Before starting treatment, all patients should be evaluated for active and inactive ("latent") tuberculosis, as per local recommendations. This can include medical history, possible previous contact with tuberculosis, and/or appropriate screening such as lung x-ray, tuberculin test and/or interferon-gamma release assay, as applicable. Prescribers are reminded of the risk of false negative tuberculin skin test results, especially in patients who are severely ill or immunocompromised. Patients with a history of tuberculosis should be carefully monitored because of the possibility of reactivation of the infection.
Respiratory reactions: Interstitial lung disease, as well as rare cases of pulmonary hypertension have been reported during treatment with leflunomide (see Adverse Reactions). The risk of its occurrence is increased in patients with a history of interstitial lung disease. Interstitial lung disease is a potentially fatal disorder, which may occur acutely during therapy. Pulmonary symptoms, such as cough and dyspnoea, may be a reason for discontinuation of the therapy and for further investigation, as appropriate.
Peripheral Neuropathy: Cases of peripheral neuropathy have been reported in patients receiving Lefno. Most patients improved after discontinuation of Lefno. However there was a wide variability in final outcome, i.e. in some patients the neuropathy resolved and some patients had persistent symptoms. Age older than 60 years, concomitant neurotoxic medications, and diabetes may increase the risk for peripheral neuropathy. If a patient taking Lefno develops a peripheral neuropathy, consider discontinuing Lefno therapy and performing the drug elimination procedure (see Precautions).
Colitis: Colitis, including microscopic colitis has been reported in patients treated with leflunomide. In patients on leflunomide treatment presenting unexplained chronic diarrhoea appropriate diagnostic procedures should be performed.

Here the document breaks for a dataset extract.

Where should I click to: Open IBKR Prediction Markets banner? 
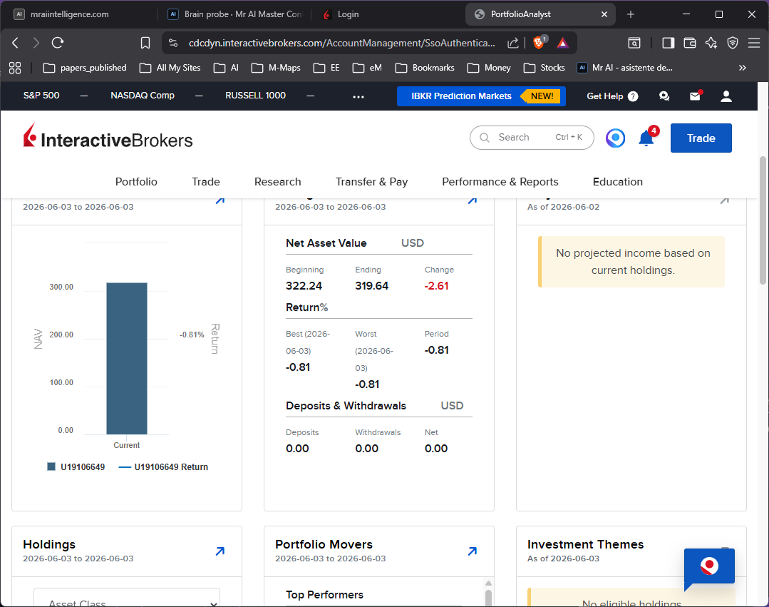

Blood pressure: Blood pressure must be checked before the start of leflunomide treatment and periodically thereafter.
Procreation (recommendations for men): Male patients should be aware of the possible male-mediated foetal toxicity. Reliable contraception during treatment with leflunomide should also be guaranteed.

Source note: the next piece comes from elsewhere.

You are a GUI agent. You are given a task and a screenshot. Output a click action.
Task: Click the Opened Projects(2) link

There are no specific data on the risk of male-mediated foetal toxicity. However, animal studies to evaluate this specific risk have not been conducted. To minimise any possible risk, men wishing to father a child should consider discontinuing use of leflunomide and taking colestyramine 8 g 3 times daily for 11 days or 50 g of activated powdered charcoal 4 times daily for 11 days.
In either case the A771726 plasma concentration is then measured for the first time. Thereafter, the A771726 plasma concentration must be determined again after an interval of at least 14 days. If both plasma concentrations are below 0.02 mg/l, and after a waiting period of at least 3 months, the risk of foetal toxicity is very low.
Washout procedure: Colestyramine 8 g is administered 3 times daily. Alternatively, 50 g of activated powdered charcoal is administered 4 times daily. Duration of a complete washout is usually 11 days. The duration may be modified depending on clinical or laboratory variables.
Interference with determination of ionised calcium levels: The measurement of ionised calcium levels might show falsely decreased values under treatment with leflunomide and/or teriflunomide (the active metabolite of leflunomide) depending on the type of ionised calcium analyser used (e.g. blood gas analyser). Therefore, the plausibility of observed decreased ionised calcium levels needs to be questioned in patients under treatment with leflunomide or teriflunomide. In case of doubtful measurements, it is recommended to determine the total albumin adjusted serum calcium concentration.
Effects on Ability to Drive and Use Machines: In the case of side effects such as dizziness the patient's ability to concentrate and to react properly may be impaired. In such cases patients should refrain from driving cars and using machines.